# SOURCE EXCERPT
# Best casting reel



## Stinger (Aug 13, 2005)

I know there are many good casters out there but what reel is the best. Is it all just personal preference or is there one that stands out way above the rest for casting distance and good drag and line capacity for sharks. Christmas is coming up and i'm hoping santa can help me add something new to the collection.
Thanks
Stinger


----------



## CAPSIZED (Aug 10, 2004)

Newell P338F

http://www.charkbait.com/cs/csrn.htm


----------



## Neverenough (May 24, 2004)

Penn 555gs is a great reel for casting for medium sized sharks. The drag could use some improving but as far as line, I have 550 yards on mine 150 50lb pp/400 30 lb big game. You can find a good used one for around 70 bucks


----------



## Jolly Roger (May 21, 2004)

I perfer the dawia sealine-x, they are some of the best surf casting reels.


----------



## SurfRunner (May 22, 2004)

Jolly Roger said:


> I perfer the dawia sealine-x, they are some of the best surf casting reels.


Agree!

Casts good, smooth drag, and strong.


----------



## boo (Nov 21, 2005)

Want a big, smooth, long casting reel? Newell 646 is your reel. It holds 400 yards of 80# test and I'd take any of you on in a casting contest  I've thrown baits over 60 yards with this reel, but I am throwing 8oz spider weights and 10' surf rod. Not to brag or whatever, but its also hard to throw a 6/0 wide. Try it out though!


----------



## Jolly Roger (May 21, 2004)

Me and others that I fish with have had problems with newells and sand. The are great reels, but do not hold up good in beach conditions. Great pier, boat and jetty reels. I am sure others have had great luck beach fishing with newells, but no one I fish with on a regular basis.


----------



## FlatWater (May 24, 2005)

I am looking at getting a daiwa sealine-x reel was wondering how the 50 casts


----------



## Jolly Roger (May 21, 2004)

# DIRECTIONS
1: Edit the passage of the casting-reel thread from "Want a big, smooth, long" up to and including "a regular basis.", changing "spider weights" to "pyramid sinkers".
2: According to the casting-reel thread, about how much does a good used Penn 555gs cost?

# Data extracted from a collection

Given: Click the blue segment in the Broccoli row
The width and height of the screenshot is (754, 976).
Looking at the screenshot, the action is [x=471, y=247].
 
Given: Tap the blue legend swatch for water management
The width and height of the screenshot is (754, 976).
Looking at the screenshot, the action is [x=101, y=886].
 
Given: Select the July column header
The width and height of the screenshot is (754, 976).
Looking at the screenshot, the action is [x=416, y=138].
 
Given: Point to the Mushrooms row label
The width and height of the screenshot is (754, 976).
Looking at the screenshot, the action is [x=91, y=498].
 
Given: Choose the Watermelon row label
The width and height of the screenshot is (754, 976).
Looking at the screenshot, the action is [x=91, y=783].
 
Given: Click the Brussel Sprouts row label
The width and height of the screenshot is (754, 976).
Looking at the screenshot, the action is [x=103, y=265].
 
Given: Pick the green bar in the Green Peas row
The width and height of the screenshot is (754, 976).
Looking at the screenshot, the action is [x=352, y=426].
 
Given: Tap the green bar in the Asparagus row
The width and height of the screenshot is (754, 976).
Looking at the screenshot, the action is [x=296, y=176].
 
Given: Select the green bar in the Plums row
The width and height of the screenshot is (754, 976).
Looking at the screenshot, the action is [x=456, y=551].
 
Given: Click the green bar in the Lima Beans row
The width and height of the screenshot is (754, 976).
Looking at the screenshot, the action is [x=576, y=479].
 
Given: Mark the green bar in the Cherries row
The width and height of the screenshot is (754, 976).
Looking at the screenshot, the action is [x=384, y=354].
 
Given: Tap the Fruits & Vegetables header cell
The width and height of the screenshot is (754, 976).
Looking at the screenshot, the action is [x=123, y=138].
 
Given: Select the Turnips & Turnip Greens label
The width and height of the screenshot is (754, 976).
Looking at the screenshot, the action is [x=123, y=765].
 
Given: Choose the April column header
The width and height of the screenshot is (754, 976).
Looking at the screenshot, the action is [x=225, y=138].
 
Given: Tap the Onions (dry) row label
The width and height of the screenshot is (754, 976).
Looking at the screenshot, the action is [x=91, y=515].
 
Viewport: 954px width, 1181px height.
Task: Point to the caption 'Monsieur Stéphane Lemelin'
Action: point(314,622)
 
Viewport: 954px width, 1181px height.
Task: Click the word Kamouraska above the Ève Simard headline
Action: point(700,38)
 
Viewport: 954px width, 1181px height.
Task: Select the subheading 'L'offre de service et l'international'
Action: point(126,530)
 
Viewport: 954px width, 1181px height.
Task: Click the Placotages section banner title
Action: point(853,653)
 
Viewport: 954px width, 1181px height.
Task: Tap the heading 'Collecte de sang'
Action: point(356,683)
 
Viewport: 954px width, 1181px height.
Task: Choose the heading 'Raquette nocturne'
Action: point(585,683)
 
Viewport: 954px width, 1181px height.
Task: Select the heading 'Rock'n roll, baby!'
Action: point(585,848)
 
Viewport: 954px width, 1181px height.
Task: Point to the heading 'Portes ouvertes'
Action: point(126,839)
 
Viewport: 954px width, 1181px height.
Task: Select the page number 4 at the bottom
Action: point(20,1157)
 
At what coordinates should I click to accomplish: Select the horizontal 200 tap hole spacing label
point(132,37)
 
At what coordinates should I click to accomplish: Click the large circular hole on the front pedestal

# REPLIES
1:
Want a big, smooth, long casting reel? Newell 646 is your reel. It holds 400 yards of 80# test and I'd take any of you on in a casting contest  I've thrown baits over 60 yards with this reel, but I am throwing 8oz pyramid sinkers and 10' surf rod. Not to brag or whatever, but its also hard to throw a 6/0 wide. Try it out though!


----------



## Jolly Roger (May 21, 2004)

Me and others that I fish with have had problems with newells and sand. The are great reels, but do not hold up good in beach conditions. Great pier, boat and jetty reels. I am sure others have had great luck beach fishing with newells, but no one I fish with on a regular basis.

2: Around 70 dollars.